**Task description**
The response must match the data below exactly, line for line.

**Input**
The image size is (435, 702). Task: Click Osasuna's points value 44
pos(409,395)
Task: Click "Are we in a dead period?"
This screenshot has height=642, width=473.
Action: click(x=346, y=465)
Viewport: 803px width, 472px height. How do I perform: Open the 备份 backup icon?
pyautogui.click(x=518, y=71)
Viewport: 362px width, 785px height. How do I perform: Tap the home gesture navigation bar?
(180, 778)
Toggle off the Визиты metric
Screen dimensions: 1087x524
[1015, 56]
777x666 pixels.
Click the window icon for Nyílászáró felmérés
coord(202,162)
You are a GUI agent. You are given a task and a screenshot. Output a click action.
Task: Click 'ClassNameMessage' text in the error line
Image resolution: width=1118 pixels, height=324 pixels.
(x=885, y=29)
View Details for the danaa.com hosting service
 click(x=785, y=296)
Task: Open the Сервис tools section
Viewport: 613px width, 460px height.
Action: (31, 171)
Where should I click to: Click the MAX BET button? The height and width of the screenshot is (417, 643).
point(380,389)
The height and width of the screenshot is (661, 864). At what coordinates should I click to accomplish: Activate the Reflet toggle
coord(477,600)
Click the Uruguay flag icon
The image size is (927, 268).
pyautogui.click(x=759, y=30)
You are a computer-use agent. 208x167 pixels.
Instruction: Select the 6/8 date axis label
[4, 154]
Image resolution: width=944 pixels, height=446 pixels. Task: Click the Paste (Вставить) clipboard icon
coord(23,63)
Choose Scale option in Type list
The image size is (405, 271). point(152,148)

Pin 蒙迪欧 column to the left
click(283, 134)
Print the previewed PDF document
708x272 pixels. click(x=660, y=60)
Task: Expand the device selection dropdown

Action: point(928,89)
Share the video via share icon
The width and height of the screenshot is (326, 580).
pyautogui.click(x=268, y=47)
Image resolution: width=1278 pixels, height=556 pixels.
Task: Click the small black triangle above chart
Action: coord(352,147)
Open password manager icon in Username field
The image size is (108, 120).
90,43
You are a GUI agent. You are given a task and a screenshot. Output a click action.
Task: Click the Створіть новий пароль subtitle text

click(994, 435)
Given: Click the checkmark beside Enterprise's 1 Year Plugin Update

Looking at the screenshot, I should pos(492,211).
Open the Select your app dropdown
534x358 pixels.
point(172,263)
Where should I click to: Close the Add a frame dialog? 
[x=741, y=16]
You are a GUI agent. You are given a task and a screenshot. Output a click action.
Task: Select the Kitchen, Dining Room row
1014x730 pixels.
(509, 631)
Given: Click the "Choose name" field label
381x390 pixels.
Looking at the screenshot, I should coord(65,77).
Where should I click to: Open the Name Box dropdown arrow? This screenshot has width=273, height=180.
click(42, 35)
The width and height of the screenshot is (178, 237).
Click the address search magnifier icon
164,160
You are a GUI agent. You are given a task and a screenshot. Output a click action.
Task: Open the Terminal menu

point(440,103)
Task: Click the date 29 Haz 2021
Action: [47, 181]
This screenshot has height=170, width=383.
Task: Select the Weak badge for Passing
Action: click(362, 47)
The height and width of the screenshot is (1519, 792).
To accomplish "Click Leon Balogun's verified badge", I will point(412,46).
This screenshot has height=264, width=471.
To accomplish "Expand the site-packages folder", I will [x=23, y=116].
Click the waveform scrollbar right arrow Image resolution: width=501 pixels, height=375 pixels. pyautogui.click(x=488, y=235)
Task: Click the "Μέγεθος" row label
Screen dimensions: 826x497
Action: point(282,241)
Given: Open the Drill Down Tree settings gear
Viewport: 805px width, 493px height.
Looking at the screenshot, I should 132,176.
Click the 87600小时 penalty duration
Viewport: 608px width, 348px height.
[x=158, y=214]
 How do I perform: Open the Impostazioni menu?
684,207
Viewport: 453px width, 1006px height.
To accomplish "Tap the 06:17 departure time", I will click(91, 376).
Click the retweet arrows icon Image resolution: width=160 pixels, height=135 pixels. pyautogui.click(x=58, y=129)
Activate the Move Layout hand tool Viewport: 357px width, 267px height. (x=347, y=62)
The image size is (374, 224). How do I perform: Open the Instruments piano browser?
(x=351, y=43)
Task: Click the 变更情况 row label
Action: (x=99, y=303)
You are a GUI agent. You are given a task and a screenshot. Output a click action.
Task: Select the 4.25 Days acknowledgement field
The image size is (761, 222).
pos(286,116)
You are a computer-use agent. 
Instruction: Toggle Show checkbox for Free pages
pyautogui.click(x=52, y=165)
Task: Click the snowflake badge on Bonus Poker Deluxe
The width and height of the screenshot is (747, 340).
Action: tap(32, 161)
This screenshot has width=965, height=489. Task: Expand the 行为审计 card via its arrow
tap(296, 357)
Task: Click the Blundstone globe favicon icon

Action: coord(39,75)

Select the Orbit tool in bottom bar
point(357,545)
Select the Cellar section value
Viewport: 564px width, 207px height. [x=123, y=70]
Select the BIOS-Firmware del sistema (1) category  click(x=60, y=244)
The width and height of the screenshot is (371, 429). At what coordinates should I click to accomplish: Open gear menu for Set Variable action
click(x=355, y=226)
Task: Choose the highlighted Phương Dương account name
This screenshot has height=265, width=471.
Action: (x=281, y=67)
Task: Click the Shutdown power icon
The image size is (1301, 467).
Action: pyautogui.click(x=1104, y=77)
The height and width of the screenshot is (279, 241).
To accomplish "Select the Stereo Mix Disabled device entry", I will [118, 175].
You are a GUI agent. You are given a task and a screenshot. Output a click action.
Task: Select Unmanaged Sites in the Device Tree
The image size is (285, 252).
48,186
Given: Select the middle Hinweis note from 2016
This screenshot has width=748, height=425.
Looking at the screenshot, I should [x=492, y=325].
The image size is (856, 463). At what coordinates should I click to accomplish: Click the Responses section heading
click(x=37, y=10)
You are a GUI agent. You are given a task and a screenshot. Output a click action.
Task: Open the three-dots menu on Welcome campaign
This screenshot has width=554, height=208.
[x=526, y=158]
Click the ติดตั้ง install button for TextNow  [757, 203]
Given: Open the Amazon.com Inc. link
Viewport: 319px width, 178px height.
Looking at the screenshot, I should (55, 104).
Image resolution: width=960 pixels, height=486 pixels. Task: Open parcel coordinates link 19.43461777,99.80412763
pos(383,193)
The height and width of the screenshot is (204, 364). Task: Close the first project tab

**Solution to the exercise**
The image size is (435, 702). Task: Click Osasuna's points value 44
pos(409,395)
Task: Click "Are we in a dead period?"
This screenshot has height=642, width=473.
Action: click(x=346, y=465)
Viewport: 803px width, 472px height. How do I perform: Open the 备份 backup icon?
pyautogui.click(x=518, y=71)
Viewport: 362px width, 785px height. How do I perform: Tap the home gesture navigation bar?
(180, 778)
Toggle off the Визиты metric
Screen dimensions: 1087x524
[1015, 56]
777x666 pixels.
Click the window icon for Nyílászáró felmérés
coord(202,162)
You are a GUI agent. You are given a task and a screenshot. Output a click action.
Task: Click 'ClassNameMessage' text in the error line
Image resolution: width=1118 pixels, height=324 pixels.
(x=885, y=29)
View Details for the danaa.com hosting service
 click(x=785, y=296)
Task: Open the Сервис tools section
Viewport: 613px width, 460px height.
Action: (31, 171)
Where should I click to: Click the MAX BET button? The height and width of the screenshot is (417, 643).
point(380,389)
The height and width of the screenshot is (661, 864). At what coordinates should I click to accomplish: Activate the Reflet toggle
coord(477,600)
Click the Uruguay flag icon
The image size is (927, 268).
pyautogui.click(x=759, y=30)
You are a computer-use agent. 208x167 pixels.
Instruction: Select the 6/8 date axis label
[4, 154]
Image resolution: width=944 pixels, height=446 pixels. Task: Click the Paste (Вставить) clipboard icon
coord(23,63)
Choose Scale option in Type list
The image size is (405, 271). point(152,148)

Pin 蒙迪欧 column to the left
click(283, 134)
Print the previewed PDF document
708x272 pixels. click(x=660, y=60)
Task: Expand the device selection dropdown

Action: point(928,89)
Share the video via share icon
The width and height of the screenshot is (326, 580).
pyautogui.click(x=268, y=47)
Image resolution: width=1278 pixels, height=556 pixels.
Task: Click the small black triangle above chart
Action: coord(352,147)
Open password manager icon in Username field
The image size is (108, 120).
90,43
You are a GUI agent. You are given a task and a screenshot. Output a click action.
Task: Click the Створіть новий пароль subtitle text

click(994, 435)
Given: Click the checkmark beside Enterprise's 1 Year Plugin Update

Looking at the screenshot, I should pos(492,211).
Open the Select your app dropdown
534x358 pixels.
point(172,263)
Where should I click to: Close the Add a frame dialog? 
[x=741, y=16]
You are a GUI agent. You are given a task and a screenshot. Output a click action.
Task: Select the Kitchen, Dining Room row
1014x730 pixels.
(509, 631)
Given: Click the "Choose name" field label
381x390 pixels.
Looking at the screenshot, I should coord(65,77).
Where should I click to: Open the Name Box dropdown arrow? This screenshot has width=273, height=180.
click(42, 35)
The width and height of the screenshot is (178, 237).
Click the address search magnifier icon
164,160
You are a GUI agent. You are given a task and a screenshot. Output a click action.
Task: Open the Terminal menu

point(440,103)
Task: Click the date 29 Haz 2021
Action: [47, 181]
This screenshot has height=170, width=383.
Task: Select the Weak badge for Passing
Action: click(362, 47)
The height and width of the screenshot is (1519, 792).
To accomplish "Click Leon Balogun's verified badge", I will point(412,46).
This screenshot has height=264, width=471.
To accomplish "Expand the site-packages folder", I will [x=23, y=116].
Click the waveform scrollbar right arrow Image resolution: width=501 pixels, height=375 pixels. pyautogui.click(x=488, y=235)
Task: Click the "Μέγεθος" row label
Screen dimensions: 826x497
Action: point(282,241)
Given: Open the Drill Down Tree settings gear
Viewport: 805px width, 493px height.
Looking at the screenshot, I should 132,176.
Click the 87600小时 penalty duration
Viewport: 608px width, 348px height.
[x=158, y=214]
 How do I perform: Open the Impostazioni menu?
684,207
Viewport: 453px width, 1006px height.
To accomplish "Tap the 06:17 departure time", I will click(91, 376).
Click the retweet arrows icon Image resolution: width=160 pixels, height=135 pixels. pyautogui.click(x=58, y=129)
Activate the Move Layout hand tool Viewport: 357px width, 267px height. (x=347, y=62)
The image size is (374, 224). How do I perform: Open the Instruments piano browser?
(x=351, y=43)
Task: Click the 变更情况 row label
Action: (x=99, y=303)
You are a GUI agent. You are given a task and a screenshot. Output a click action.
Task: Select the 4.25 Days acknowledgement field
The image size is (761, 222).
pos(286,116)
You are a computer-use agent. 
Instruction: Toggle Show checkbox for Free pages
pyautogui.click(x=52, y=165)
Task: Click the snowflake badge on Bonus Poker Deluxe
The width and height of the screenshot is (747, 340).
Action: tap(32, 161)
This screenshot has width=965, height=489. Task: Expand the 行为审计 card via its arrow
tap(296, 357)
Task: Click the Blundstone globe favicon icon

Action: coord(39,75)

Select the Orbit tool in bottom bar
point(357,545)
Select the Cellar section value
Viewport: 564px width, 207px height. [x=123, y=70]
Select the BIOS-Firmware del sistema (1) category  click(x=60, y=244)
The width and height of the screenshot is (371, 429). At what coordinates should I click to accomplish: Open gear menu for Set Variable action
click(x=355, y=226)
Task: Choose the highlighted Phương Dương account name
This screenshot has height=265, width=471.
Action: (x=281, y=67)
Task: Click the Shutdown power icon
The image size is (1301, 467).
Action: pyautogui.click(x=1104, y=77)
The height and width of the screenshot is (279, 241).
To accomplish "Select the Stereo Mix Disabled device entry", I will [118, 175].
You are a GUI agent. You are given a task and a screenshot. Output a click action.
Task: Select Unmanaged Sites in the Device Tree
The image size is (285, 252).
48,186
Given: Select the middle Hinweis note from 2016
This screenshot has width=748, height=425.
Looking at the screenshot, I should [x=492, y=325].
The image size is (856, 463). At what coordinates should I click to accomplish: Click the Responses section heading
click(x=37, y=10)
You are a GUI agent. You are given a task and a screenshot. Output a click action.
Task: Open the three-dots menu on Welcome campaign
This screenshot has width=554, height=208.
[x=526, y=158]
Click the ติดตั้ง install button for TextNow  [757, 203]
Given: Open the Amazon.com Inc. link
Viewport: 319px width, 178px height.
Looking at the screenshot, I should (55, 104).
Image resolution: width=960 pixels, height=486 pixels. Task: Open parcel coordinates link 19.43461777,99.80412763
pos(383,193)
The height and width of the screenshot is (204, 364). Task: Close the first project tab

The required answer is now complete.